The four horseman of the NY State education reform world (Tisch, King, Walcott, Polakow-Suransky) wrote an opinion piece in the Daily News to let everybody know that these new Common Core tests that 4th-8th grade students are taking next week will be really, really hard and they expect scores to fall a lot.
They offer this reassurance:
And yes, because the new tests are aligned to a higher bar, the
percentage of students scoring proficient or above will not be
comparable to previous years. Kentucky saw an almost 35% difference
between the Common Core scores and its old test results. This does not
mean schools are getting worse or students are learning less; this is a
completely different baseline.
Transitions take time. This year’s results will not lead to a surge in
summer school attendance and are not meant to disadvantage any one
teacher or school.
The results will serve a more important purpose: Parents will learn
where their children are on the path to college and career readiness,
and teachers will get the feedback they need to help their students
master the new benchmarks.
Yet these scores
WILL be used as part of the new teacher evaluation system next year.
According to a WNYT.com article, the NYSED claims the new Common Core tests won't have much impact on teacher evaluations:
On the State Education website, it says the expected declining scores
will have "little or no impact" on principals' or educators' growth
scores.
But this teacher in Saratoga crystallizes exactly how many of us our feeling:
"The results of these tests will be used to determine whether we are
good educators," Swift suspected. "Low test scores will lead to our low
evaluations. It seems that we've been set up to fail."
A commenter on the article says the same thing:
I am not sure how they can say it will have no impact on teachers
evaluation being that that is why the kids are taking the test. The test
scores are part of the evaluation.
That's exactly right.
It would be one thing if they put these new Common Core tests into place a few years before APPR went into effect, piloted the changes through and carefully assessed how things were going before shoving the thing on the whole state.
But they're not doing that.
They're pushing the new Common Core tests and the new teacher evaluation system based upon those tests in the same year.
They're telling us that scores are going to drop precipitously and we should know that going into testing season but we shouldn't worry about the consequences - even as they tell us that teachers are going to get this more "rigorous" test score-based evaluation system that will use the Common Core tests for its data and will root out the "bad teachers."

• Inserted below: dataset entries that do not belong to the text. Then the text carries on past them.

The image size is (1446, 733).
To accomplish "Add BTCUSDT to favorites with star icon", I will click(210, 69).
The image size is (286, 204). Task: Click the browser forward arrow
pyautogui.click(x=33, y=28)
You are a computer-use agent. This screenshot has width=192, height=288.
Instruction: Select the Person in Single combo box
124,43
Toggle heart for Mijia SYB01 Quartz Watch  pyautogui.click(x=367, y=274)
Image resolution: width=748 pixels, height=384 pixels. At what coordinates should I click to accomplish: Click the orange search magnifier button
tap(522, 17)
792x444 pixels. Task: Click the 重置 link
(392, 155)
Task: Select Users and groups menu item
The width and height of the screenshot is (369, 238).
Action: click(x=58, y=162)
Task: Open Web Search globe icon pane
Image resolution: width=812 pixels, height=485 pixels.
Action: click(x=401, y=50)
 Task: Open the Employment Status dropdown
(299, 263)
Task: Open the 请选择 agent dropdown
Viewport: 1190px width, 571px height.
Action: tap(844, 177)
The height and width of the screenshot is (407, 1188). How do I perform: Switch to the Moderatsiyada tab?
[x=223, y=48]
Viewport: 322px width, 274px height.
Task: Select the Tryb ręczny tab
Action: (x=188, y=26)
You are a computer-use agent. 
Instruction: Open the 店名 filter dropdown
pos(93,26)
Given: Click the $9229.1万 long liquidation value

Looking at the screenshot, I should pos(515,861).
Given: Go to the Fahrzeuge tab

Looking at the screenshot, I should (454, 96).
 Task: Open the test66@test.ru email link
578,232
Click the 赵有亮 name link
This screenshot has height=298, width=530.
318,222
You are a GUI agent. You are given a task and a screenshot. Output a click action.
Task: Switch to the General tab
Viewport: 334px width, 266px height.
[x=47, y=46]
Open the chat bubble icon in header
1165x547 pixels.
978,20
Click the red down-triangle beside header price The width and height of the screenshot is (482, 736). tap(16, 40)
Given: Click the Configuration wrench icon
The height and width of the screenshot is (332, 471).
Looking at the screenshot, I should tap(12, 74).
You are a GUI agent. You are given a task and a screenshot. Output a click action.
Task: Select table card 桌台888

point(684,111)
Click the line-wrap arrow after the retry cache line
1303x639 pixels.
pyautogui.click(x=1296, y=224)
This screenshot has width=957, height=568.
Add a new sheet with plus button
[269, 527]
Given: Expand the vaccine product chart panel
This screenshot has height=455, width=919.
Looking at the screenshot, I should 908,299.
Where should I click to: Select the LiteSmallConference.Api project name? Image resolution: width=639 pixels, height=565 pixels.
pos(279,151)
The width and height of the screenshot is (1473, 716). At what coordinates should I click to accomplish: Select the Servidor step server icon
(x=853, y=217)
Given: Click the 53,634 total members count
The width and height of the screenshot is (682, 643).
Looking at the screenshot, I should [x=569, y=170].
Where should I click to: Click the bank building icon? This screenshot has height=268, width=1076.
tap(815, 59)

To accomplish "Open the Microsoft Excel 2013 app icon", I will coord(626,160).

It's a set up, pure and simple.
It's a shame our union leadership, such as it is, played directly into the education corporatists' hands by agreeing to this garbage.
But they did and now we teachers will have to do the best to protect ourselves from what is a very toxic system developed purely to label teachers as "bad" and schools as "failing."
I think Bruce Baker at Rutgers is providing plenty of ammunition for the eventual lawsuits over this garbage.
Here are two recent posts you should read
here and
here.
Get as familiar as you can with how they're screwing you with the VAM and the growth measures, because it may save your reputation and your job in the very near future when they VAM you out of your job.